Blade alerts reported: 1
Bay:  1: volt_00_pvccin_cpu_mV → 2234 (max error)
It is also useful to verify that the manager nodes are actively replicating their block devices to each other over the high-speed network. Note that the system software will make sure that only a node that has an up-to-date block device can ever be promoted to the primary manager node. To view the status of block replication, run the health storage command on any node that is not in standby state:
...
Replicated block device mounted: OK
Data replication active: OK
Data replication in progress: NO
...

In this example, the command was run on the primary node. It shows that block replication between the manager nodes is running and healthy, and that replication is not currently in progress.

You can take a manager node out of the cluster by putting it into standby mode. This means that the node will stop participating in the cluster and will not be considered for automatic system failover. However, you can still initiate a manual system failover to the node.

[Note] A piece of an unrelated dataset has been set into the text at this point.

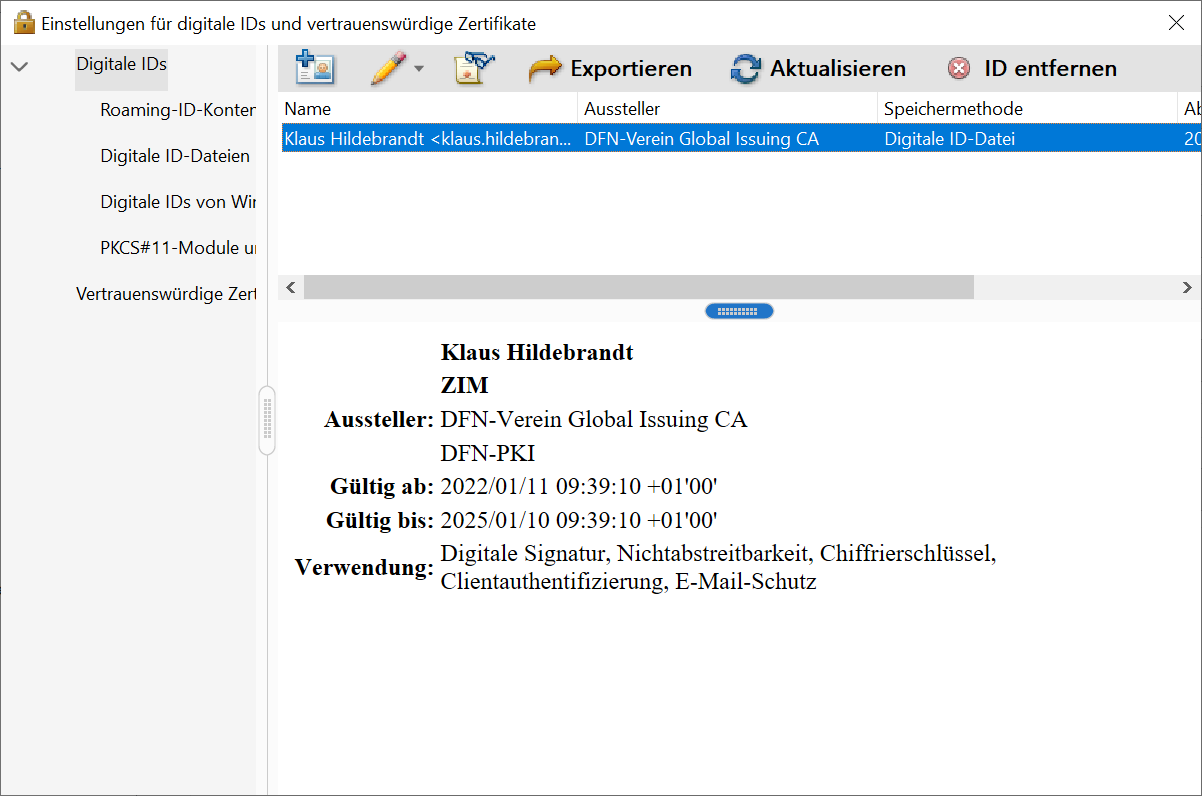Viewport: 1202px width, 796px height.
Task: Click the Exportieren button
Action: click(610, 68)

Note: After a node is put into standby mode, it will not actively replicate data blocks from the primary node. When it is brought out of standby mode, the node will resync its data store. Depending on how long the node was in standby mode and how much was written to the primary node in that time frame, it could take up to 2 minutes to fully synchronize the data store. The health storage command provides accurate information about the progress of resynchronizing the block device.

Disk Health

The manager nodes each have 4 block devices: 2 are mirrored for the operating system, and 2 are mirrored for the data in the Yellowbrick database. The latter is also actively synchronized to the secondary manager node.

You can check the status and health of all manager node disk drives by looking at the output of the health storage command.

A drive can be removed at any time and replaced with a drive provided by Yellowbrick. If possible, putting the system into maintenance mode is recommended before any planned hardware replacement.

Restarting the Database After a Power Failure

In the event of a power failure that brings down both manager nodes, when the system is powered back on, you can use the system status command to check the overall state of the system. The database may not come back up, in which case you can start it with the database start command.